The 1,845 sq km East Zharkamys III exploration block is located 80 km southwest of the Akzhar field and has potential for long-term reserve growth and synergy with the Company’s existing operations in the area. The block holds several play types including deep subsalt Lower Permian clastics, a suprasalt Upper Permian-Triassic complex similar to the Saigak field, and Jurassic and Cretaceous clastic horizons similar to Akzhar.

The initial four-year exploration contract has a minimum work programme of $63.1 million, to be followed, on a commercial discovery, by rights to conduct production upon entering into a production contract on the basis of direct negotiation. The exploration period can be extended for two terms of two years.

Tamdykol

In May 2008 Arawak completed the acquisition of a 100% interest in the Tamdykol exploration block, which is located in the Emba oil and gas province approximately 260 km southwest of the city of Aktobe in the Aktyubinsk Oblast.

Tamdykol is prospective for both shallow, suprasalt Jurassic and Triassic oil reservoirs, similar to those at the Akzhar and Besbolek fields, and deeper Permo-Triassic oil reservoirs trapped by salt overhangs. Oil shows were first detected at the surface, near the salt flats of Lake Tamdykol in 1912.
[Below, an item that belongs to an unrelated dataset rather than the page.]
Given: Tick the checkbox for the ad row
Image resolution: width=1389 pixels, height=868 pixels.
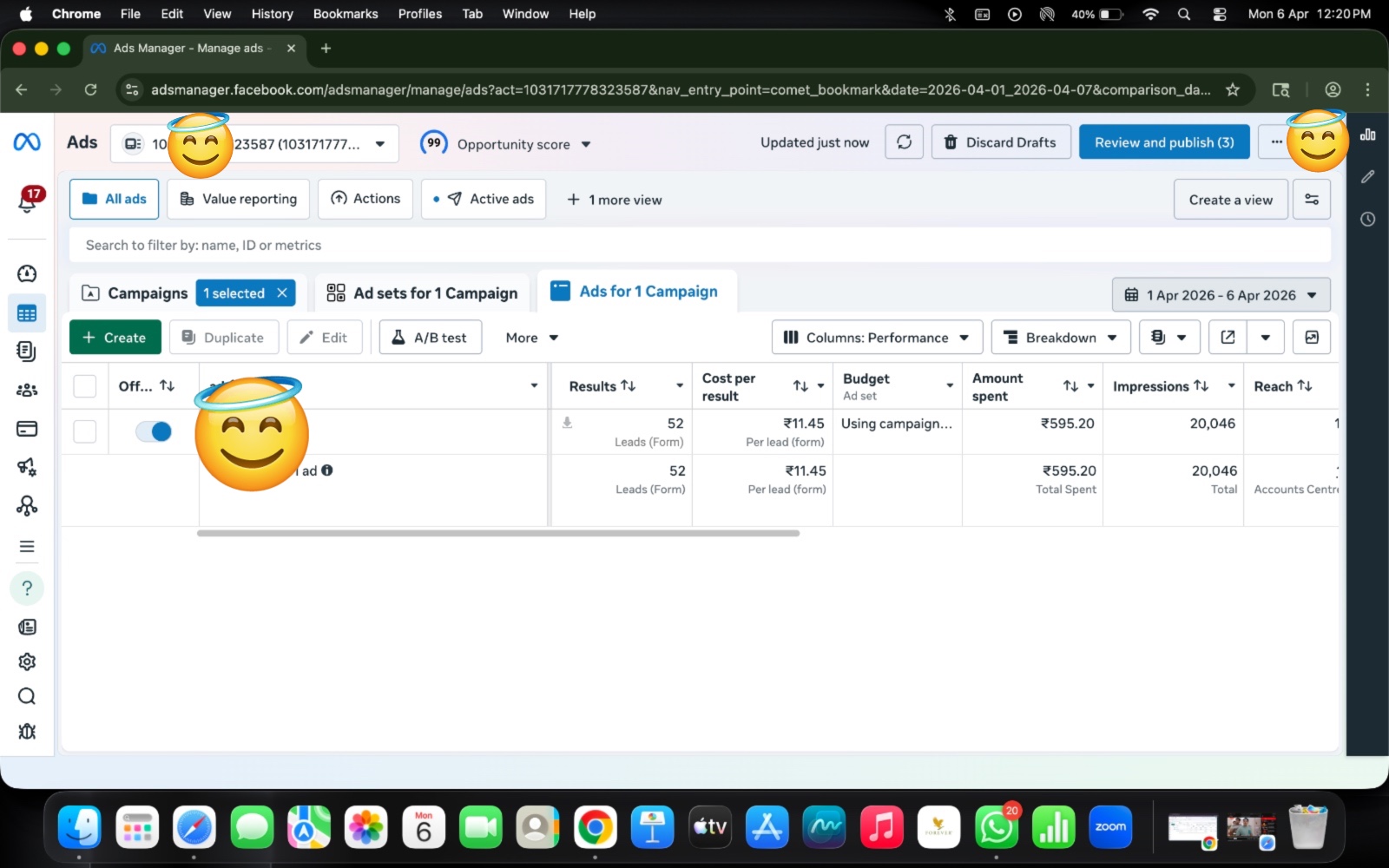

The contract for subsurface use was registered with the RK Agency on 20 January 2000 and the contract is in the second extension of the exploration period, which, in accordance with Addendum 5 of the Tamdykol contract, runs until 20 January 2010. Under the legislation, if a hydrocarbon discovery is made, the exploration period may be extended with the approval of the Ministry of Energy and Mineral Resources for a period beyond 20 January 2010, as necessary for the evaluation of the discovery. In late 2007, the area of Tamdykol was expanded from 5 sq km to 275 sq km (67,700 acres) to encompass several adjacent salt domes within the same petroleum system. Under the contract terms, success in the remaining exploration period would be followed by the right to a 19-year production period. A post pay-out 10% royalty interest is held by local investors.